Heraclitus and Buddha

 Heraclitus is famous for the observation that we can never step into the same river twice because a river is never the same twice. If it was its waters would need to stop flowing to keep it the same. But it is not just obviously flowing things like rivers that are constantly changing, everything is. Anyone who has walked a mountain will have seen the scree and rocks that are continuously falling from the mountain. And obviously as a person we are familiar with change as in the West we celebrate a birthday every year not just to mark an objective period of time, but to mark the changes in ourselves. This is the other reason we cannot step into the same river twice, we are never the same person twice.

ChatGPT gives these two example of the Heraclitan idiom:

Plato in Cratylus paraphrases Heraclitus:

"You cannot step twice into the same stream, for other waters are ever flowing on to you."

In another fragment (possibly sourced from later commentators), a variation exists:

"We both step and do not step into the same rivers. We are and are not."

The second version is particularly interesting. It captures something never really satisfying about the exposition above. While it is true the river is never the same twice, it is never an elephant. It is always a river. As discussed in a recent post change is only possible because it is not total. For something to change it must still have some relation to itself.

Walking this is a tight rope. We slip one way to what Buddha calls Nihilism when we say that change means the old is eradicated and replaced with the new, and we slip to Externalism when we say that something permanent remains. This is especially true of ourselves. As time passes we are very habituated to the idea that something permanent travels through time. And while it is true we do not wake up each morning as someone new, we are also changed.

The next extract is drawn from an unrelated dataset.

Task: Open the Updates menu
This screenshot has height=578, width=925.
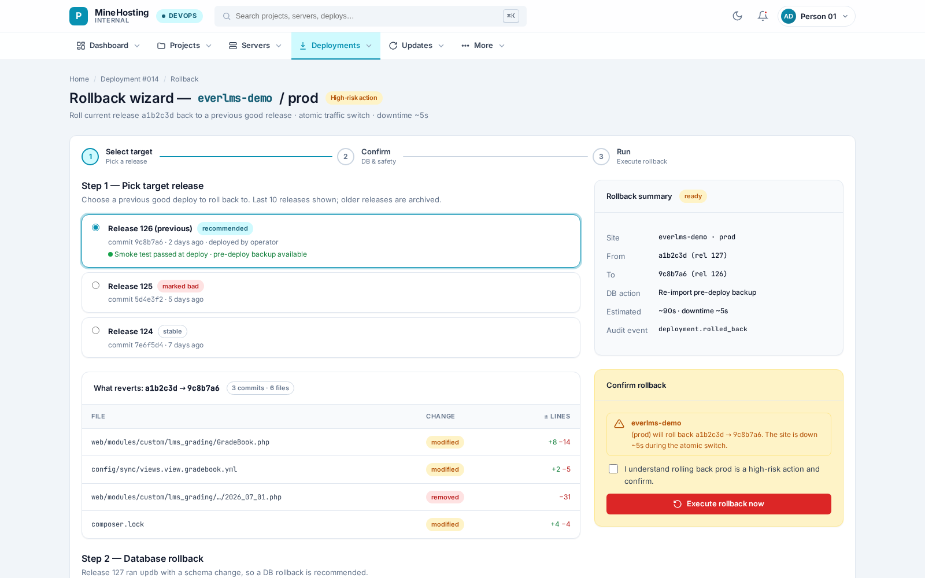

The river is a good analogy. While it is the same river for eons we can undeniably see it flowing. What is apparently ungraspable in the distinction between Nihilism and Externalism is actually not hard to see, while it is hard to grasp. Which is an irony in itself as "grasping" needs a fixed entity to grasp and when things are always slightly shadowy grasping is never really possible. However this does not mean we are committed to a world of confusion. When we see clearly we can see these things in absolute satisfying clarity.

Now the actual reason for this blog entry was not to repeat myself as I have above but to point out that key to Buddhism is this realisation that there is nothing fixed about ourselves. Life feels like a stream flowing past us. But such a feeling stems for the idea that we ourselves are outside the stream. We like to dip our toe into life, or throw ourselves in for a swim and some time later climb out and go on our journey elsewhere. Our view is that we are a fixed entity that differs from the stream of life. This is the essence of Externalism. Gradually we will realise that we are part of the stream. When we dip our toe in the river, the river also dips its toe in us. We are inseparable.

Again this is not to say that a swimming human is ever a river and vice versa, that would be Nihilism and erase the obvious difference. But the entities that are meeting are both in a state of flow and change and so the meeting is not just unique because the river has flowed but doubly unique because the human has flowed too.